Gladstone had moved to the US from England in 1939, shortly before the outbreak of World War II in Europe, making his way to Los Angeles and another uncle on his mother’s side.
In 1942, he would change his name from Goldstein to Gladstone. In part because other members of his family had changed their name to Gladstone, but also because he was frequently confused with another individual named Jacob David Goldstein who had been involved in a high-profile murder and bribery case.
It wasn’t until the mid 1950s that public knowledge of Gladstone really grew as he entered the real estate development business in retail-hungry Southern California. He developed strategic partnerships with accountant George Carlson (who financed Gladstone’s early ventures) and B.L. Metcalf (the Los Angeles contractor who designed and built Gladstone’s early shopping centers).
As the Los Angeles area was exploding with more people who wanted more shopping options, Gladstone, “pioneered the concept of the indoor regional shopping center, or mall, that featured air conditioning, large public spaces, and large retailers, such as department stores, anchored at both ends,” notes Peck in Discovering Gladstone.

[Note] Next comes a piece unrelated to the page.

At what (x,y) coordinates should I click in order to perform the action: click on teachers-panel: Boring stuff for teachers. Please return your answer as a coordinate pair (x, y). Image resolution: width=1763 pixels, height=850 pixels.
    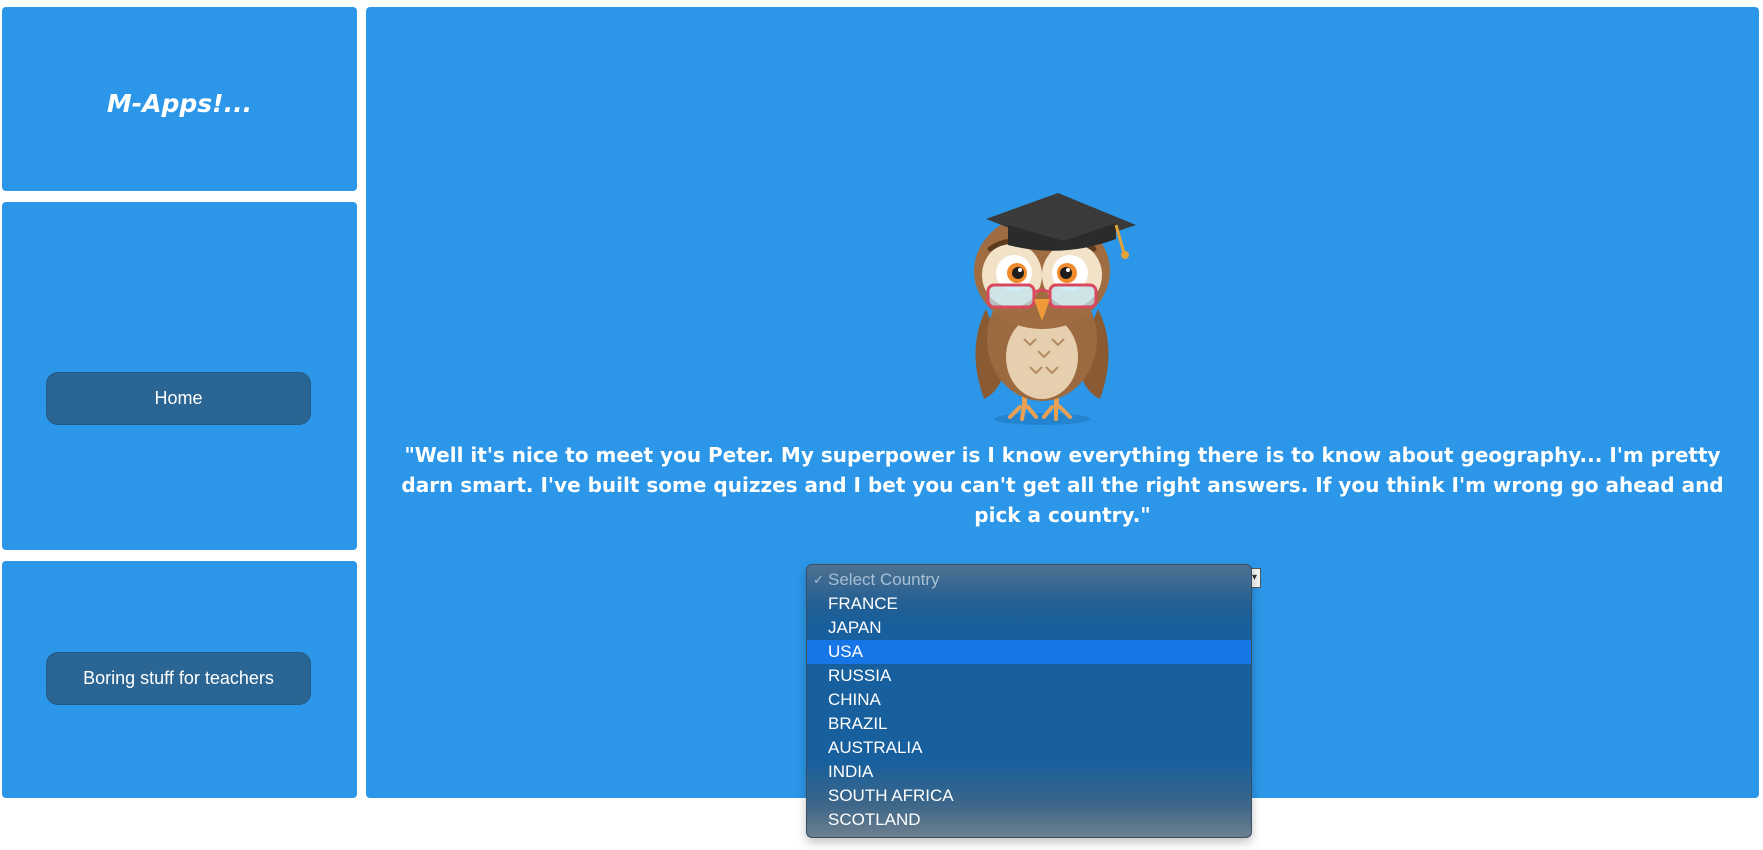
    Looking at the image, I should click on (180, 680).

Gladstone also became particularly skilled at obtaining leases from prospective store tenants and then using those leases to get building loans. Always comfortable in front of people and making a pitch, “what he did better was listen,” Peck writes. “He listened to the community that he wanted to build in, frequently hosting dinners with community members to listen and incorporate their needs.”
He became a master at building community support through public relations and public education campaigns. While other developments were rejected because of community opposition, Gladstone’s permits were routinely approved.

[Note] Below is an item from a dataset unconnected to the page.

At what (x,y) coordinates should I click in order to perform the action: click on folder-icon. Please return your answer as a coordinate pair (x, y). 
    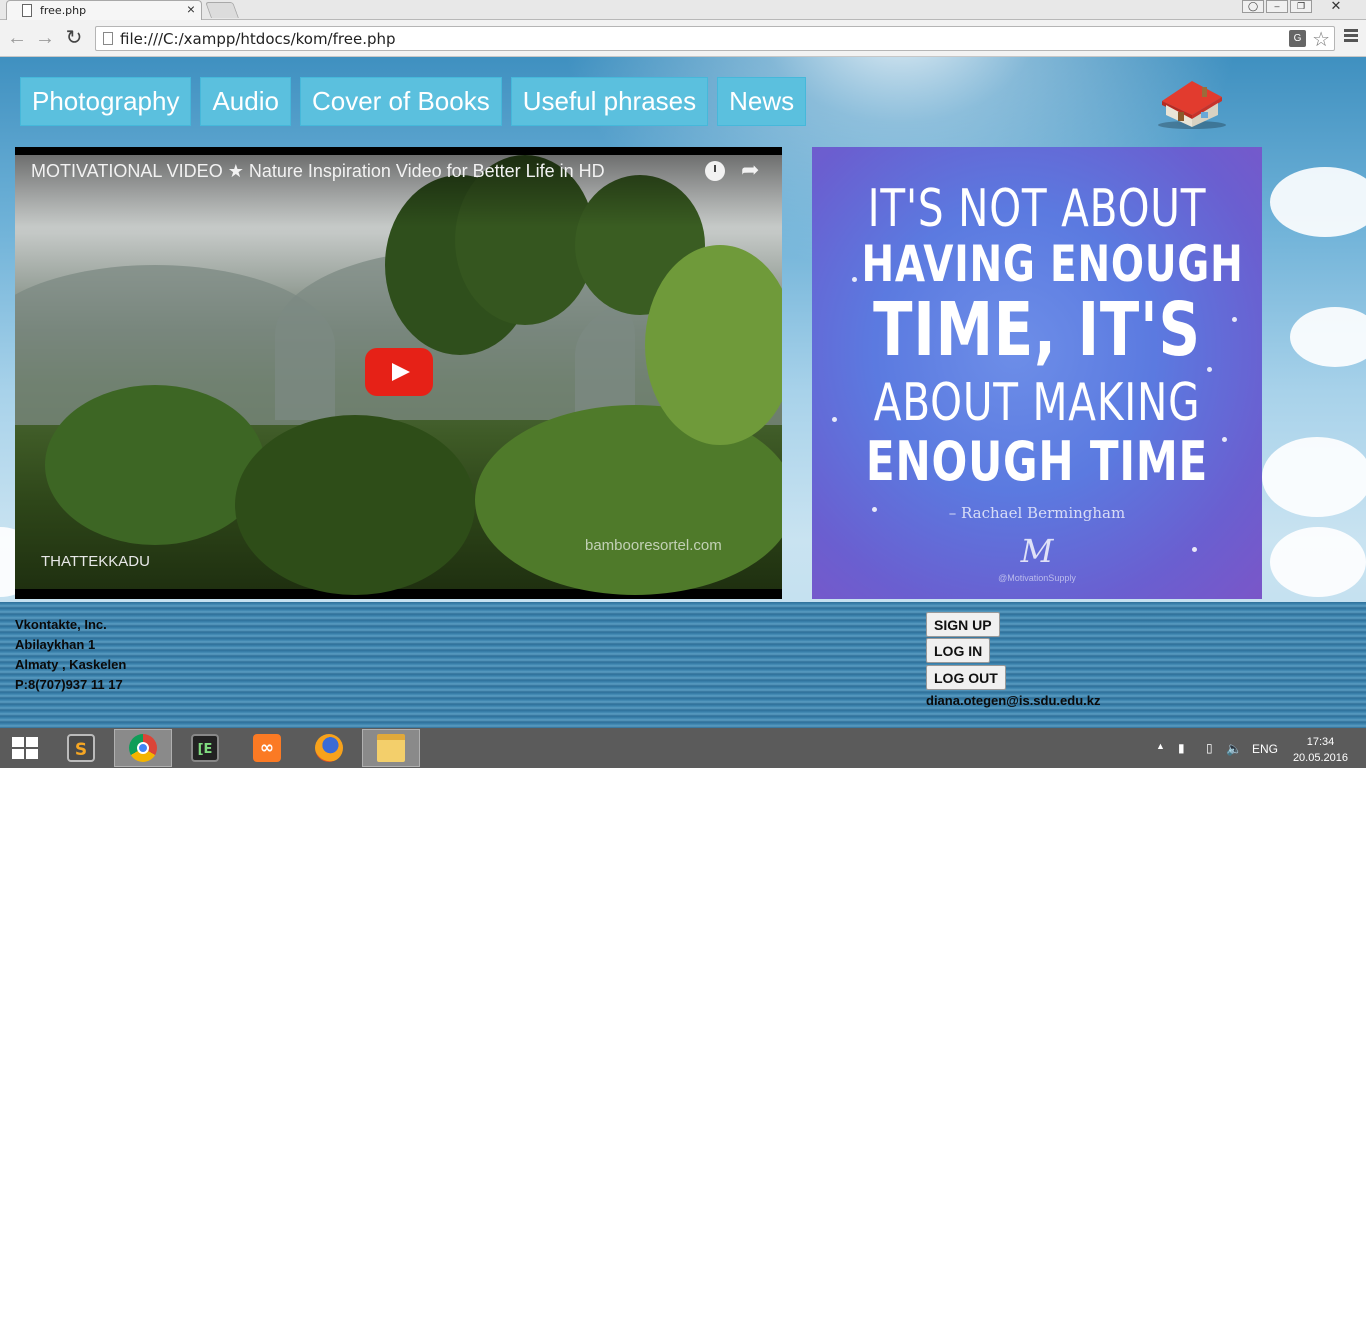
    Looking at the image, I should click on (391, 748).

To build support for a shopping center in Fontana, California, he created a community space, on his dime, with supervised childcare serving shopping mothers, then led a fundraising effort to build a new YMCA in the area. Another time, he donated space in a shopping center to the Boy Scouts of America.

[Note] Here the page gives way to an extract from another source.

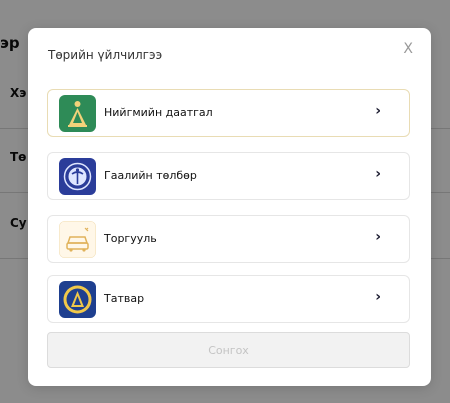 The image size is (450, 403). Describe the element at coordinates (228, 113) in the screenshot. I see `service-item-social-insurance: Нийгмийн даатгал ›` at that location.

In the busy 15 years that Gladstone was in the public eye as a leading retail developer, he oversaw the grand opening of one major retail center after another, becoming a sought-after speaker by various trade groups and being heavily involved as a leader in a group called the International Council of Shopping Centers.
He also had a passion for education, designing a curriculum for shopping center management and establishing internships for students. So, it should be no surprise that J. David Gladstone, who died on June 14, 1971, at home in a swimming pool accident, wanted his estate to be used to support education.
In his will, Gladstone named three trustees: Richard S. Brawerman and Richard D. Jones, both lawyers, as well as David Orgell, a prominent jeweler and businessman in Beverly Hills, and Gladstone’s first cousin. Gladstone directed the trustees to create a foundation that would award scholarships to students researching heart and vascular disease.
“The endowment was meant to support medical students interested in research, but we knew we could translate that idea into a broader vision and achieve far more than Gladstone had ever envisioned,” says Jones, who was Gladstone’s real estate lawyer for several years.
Realizing the growth potential, Jones and his fellow trustees petitioned the probate court to amend the trust, changing it from a granting institution to a medical research organization, and that’s what happened in December 1972, setting the stage for what would eventually become the Gladstone Institutes, where a bold tradition of cutting-edge research has become part of the overall DNA.
“Mr. Gladstone took risks, he was forward thinking, and the trustees have followed his lead with each of their decisions,” says Deepak Srivastava, MD, president of the Gladstone Institutes. “Forty years later, that spirit continues at Gladstone as we strive to honor our rich history. We encourage each other to be curious, take risks, and choose to pursue ambitious goals.”